[TEXT SHOWN]

===

CPI Forwards Show Inflation Concerns Aren’t Ebbing

One of the most important things I learned as a markets person was the relationship between “spot” prices and “forward” prices. A spot price is the price today if you buy a particular investment or commodity. A forward price is the price that you agree today to pay in the future on some date for delivery of that investment/item.

To a non-markets person, this seems odd. If I want to buy a carton of milk, but the grocery store is out of milk so I tell the grocer “hold one of those cartons for me when they come in,” it wouldn’t occur to me that I should pay a different price than is on the shelf. Or, maybe, I might expect to pay whatever the price is when the milk comes in. But I wouldn’t think that today I should arrange for a different price for that milk just because I get it in the future.

But of course, the idea of the present value of money is super important in investing. A dollar received in the future is worth less than a dollar received today. (That is, unless interest rates are negative. In that case, a dollar in the future is weirdly worth more than a dollar today, and we are in that bizarre situation I described once, in a really neat post, as ‘Wimpy’s World.’) But it isn’t just money that has a different value for future delivery than it does today. There are at least two ways that I can own a pound of gold six months from now. One is to buy a pound of gold and pay for storage and for insurance for six months. The other is to arrange with someone today to deliver me a pound of gold in six months. In that case, I don’t have to pay for storage and insurance, so I’ll be willing to pay more for gold in the future. In commodities markets, we say that this curve is in “contango,” where futures prices are above spot prices.

The important thing to realize, though, is that all of these things converge. The spot price of gold will eventually converge to the 6-month forward price of gold…in, as it happens, about six months. If there is no change in the price of insurance and storage, every day the spread of the futures price over the spot price will decline by one day’s worth of those expenses. (n.b. – there are other parts of the carry, too; I’m abstracting here for illustration). If nothing else in the market changes, then the spot price will gradually rise towards that forward price. Here is the important bit that markets people learn: in some sense, that is not a true profit:

Buy today: $1700 plus $10 storage plus $10 insurance = $1720 cost of gold 6 months’ forward

Buy for forward delivery: $1720.

In both cases, if I sell the gold six months and one day from now at $1720, I have made zero money, even though in the first case I paid $1700 for it. But it looks like gold rallied.

I’m not really here to talk about gold. I’m here to talk about economists.

Economists don’t really internalize this well. Case in point is the question about whether inflation expectations are ‘anchored.’ An economist – in particular, a Fed economist – looks at the following chart of 2-year inflation swaps since February and says “Expectations for inflation two years in the future rose between February and May, and then have been flat-to-down since then.”

===

[RECORD SET]

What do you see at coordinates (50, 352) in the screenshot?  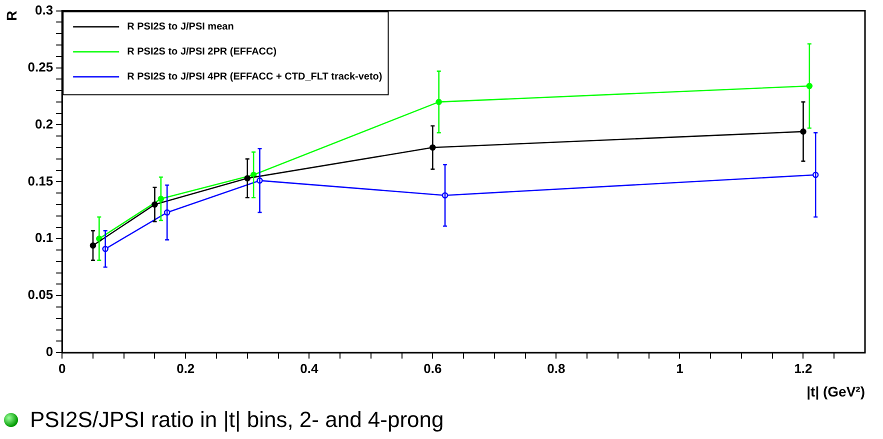 I see `y-tick-label: 0` at bounding box center [50, 352].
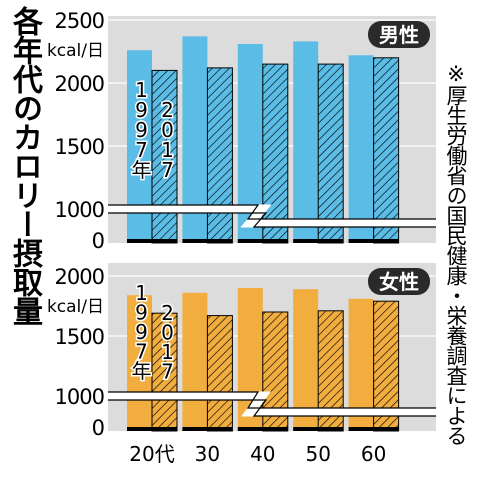  I want to click on y-tick-label: 2500, so click(80, 21).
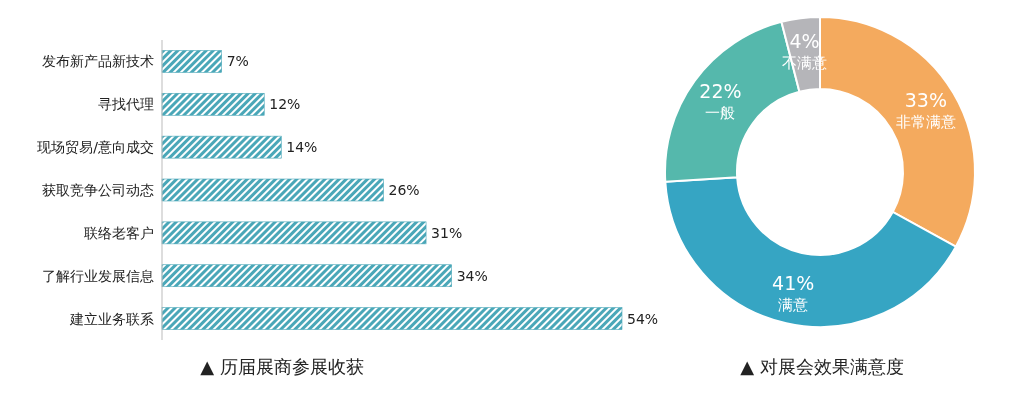  What do you see at coordinates (404, 190) in the screenshot?
I see `data-label: 26%` at bounding box center [404, 190].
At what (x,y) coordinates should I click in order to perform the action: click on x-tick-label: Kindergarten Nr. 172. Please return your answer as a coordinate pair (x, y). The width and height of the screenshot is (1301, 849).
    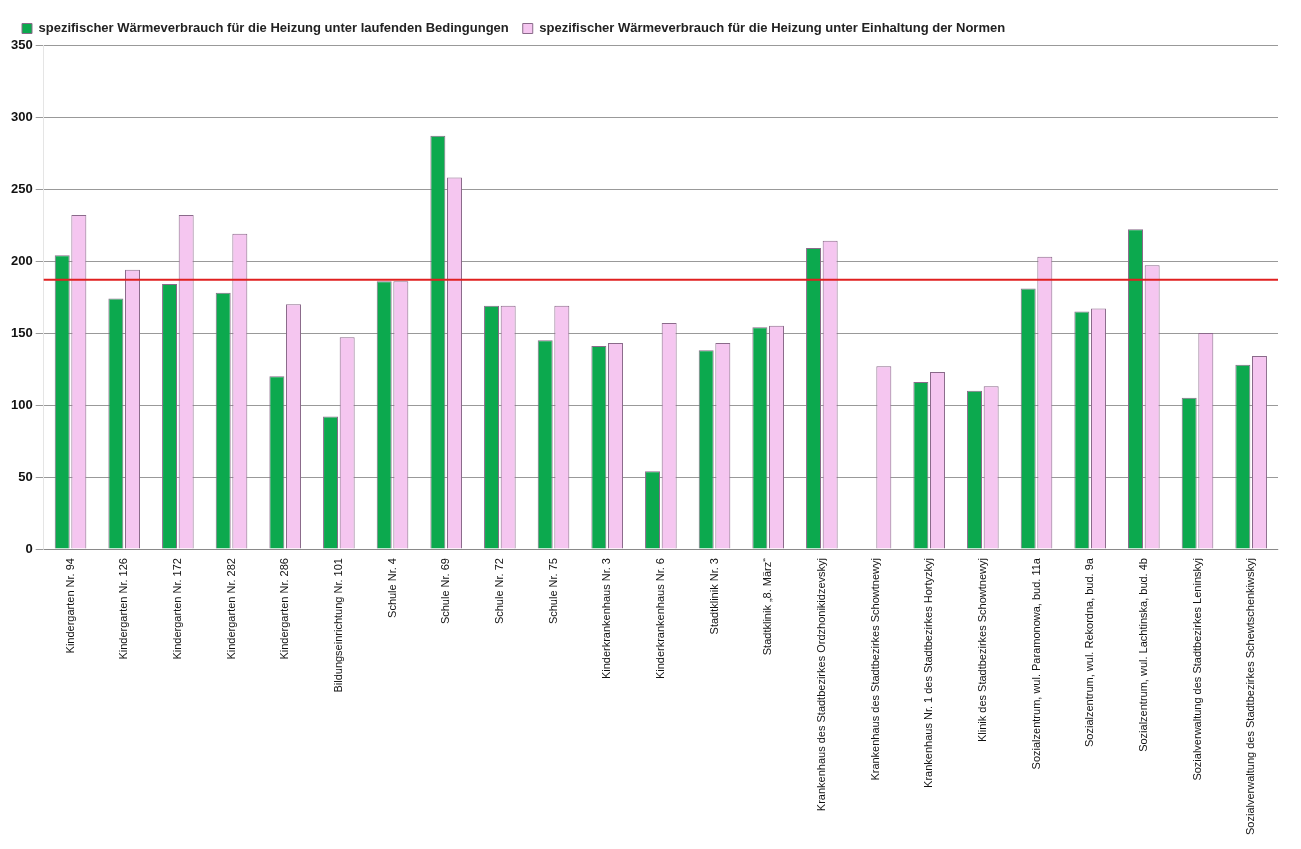
    Looking at the image, I should click on (176, 609).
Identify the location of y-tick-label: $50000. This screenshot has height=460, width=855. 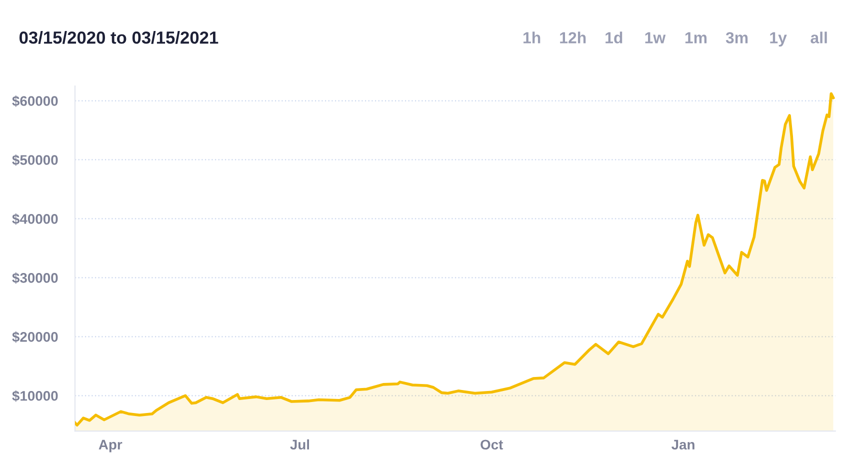
(35, 160).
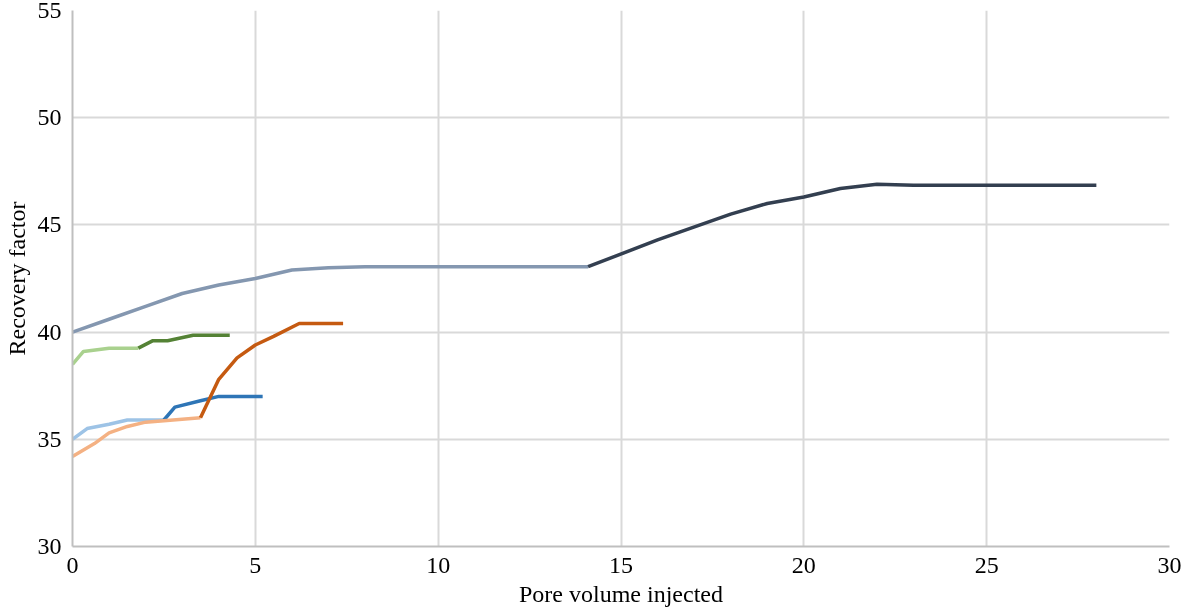 This screenshot has width=1194, height=609. I want to click on x-tick-label: 25, so click(986, 564).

===

[EXERCISES TO COMPLETE]
**1.** Answer these from the text on CPI forwards:
(a) What does the text say a spot price is?
(b) What name does the writer say was once given to the situation in which interest rates are negative?
(c) In the gold example, what is the total cost of gold six months forward when bought today?
**2.** Rewrite the part of the text on CPI forwards that begins at the words "To a non-markets" and stops after "it in the future.", changing "milk" to "bread" throughout.
The listing that sits above was drawn from a separate source.

[LIST OF SOLUTIONS]
**1.**
(a) The price today if you buy a particular investment or commodity.
(b) ‘Wimpy’s World.’
(c) $1720 ($1700 plus $10 storage plus $10 insurance).

**2.**
To a non-markets person, this seems odd. If I want to buy a carton of bread, but the grocery store is out of bread so I tell the grocer “hold one of those cartons for me when they come in,” it wouldn’t occur to me that I should pay a different price than is on the shelf. Or, maybe, I might expect to pay whatever the price is when the bread comes in. But I wouldn’t think that today I should arrange for a different price for that bread just because I get it in the future.